Implement the Translation Service in Python:

The following FastAPI service uses MarianMT from Hugging Face for translation.

Service Code:

from fastapi import FastAPI, HTTPException
from pydantic import BaseModel
from transformers import MarianMTModel, MarianTokenizer

# Initialize the FastAPI app
app = FastAPI()

# Load the MarianMT model and tokenizer
model_name = 'Helsinki-NLP/opus-mt-es-en'  # Spanish to English model, adjust as needed
tokenizer = MarianTokenizer.from_pretrained(model_name)
model = MarianMTModel.from_pretrained(model_name)

# Define a request model for structured API requests
class TranslationRequest(BaseModel):
    text: str
    source_language: str
    target_language: str

# Define the translation endpoint
@app.post("/translate")
def translate(request: TranslationRequest):
    # Prepare input for the model
    inputs = tokenizer(request.text, return_tensors="pt", truncation=True)
    try:
        # Perform translation
        translated_tokens = model.generate(**inputs)
        translated_text = tokenizer.decode(translated_tokens[0], skip_special_tokens=True)
        return {"translated_text": translated_text}
    except Exception as e:
        raise HTTPException(status_code=500, detail=f"Translation error: {str(e)}")

Required task
Reproduce part of the FastAPI translation service text word for word. Begin at the words "The following FastAPI" and stop after the words "app = FastAPI()".

Data
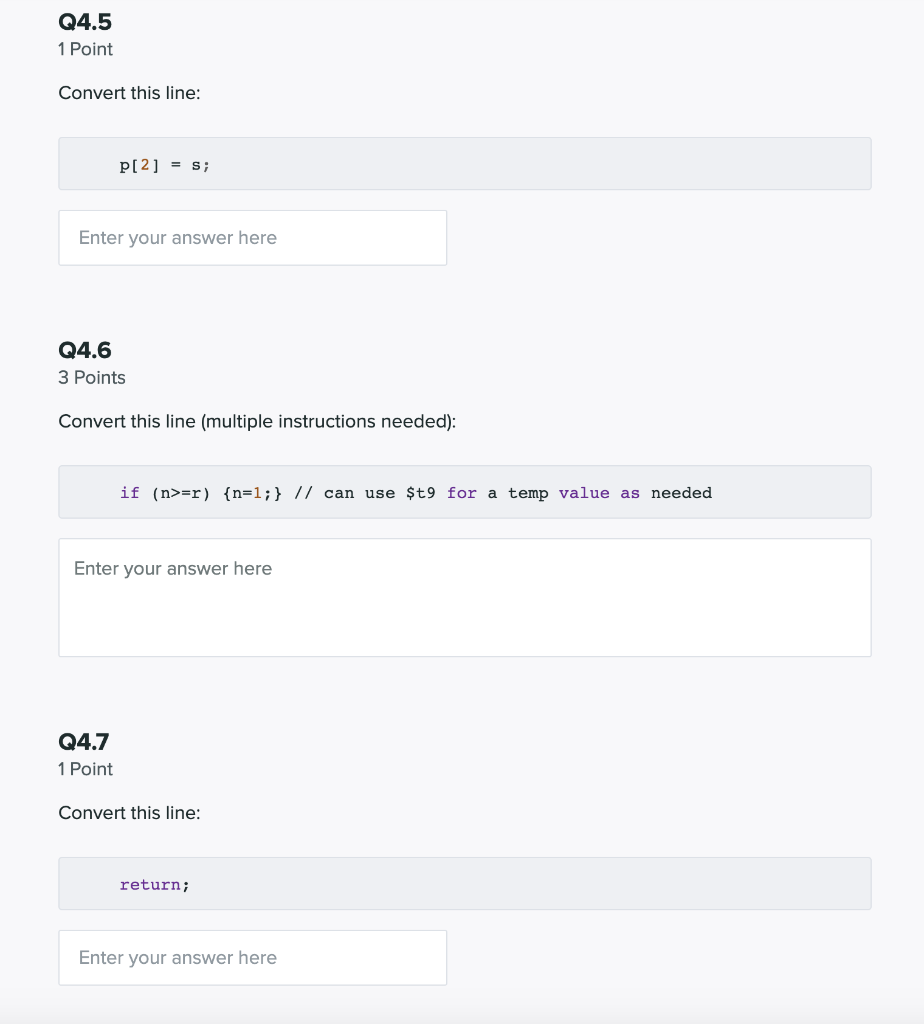This screenshot has height=1024, width=924.
Task: Select the Q4.7 question heading
Action: 84,741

Response to the task
The following FastAPI service uses MarianMT from Hugging Face for translation.

Service Code:

from fastapi import FastAPI, HTTPException
from pydantic import BaseModel
from transformers import MarianMTModel, MarianTokenizer

# Initialize the FastAPI app
app = FastAPI()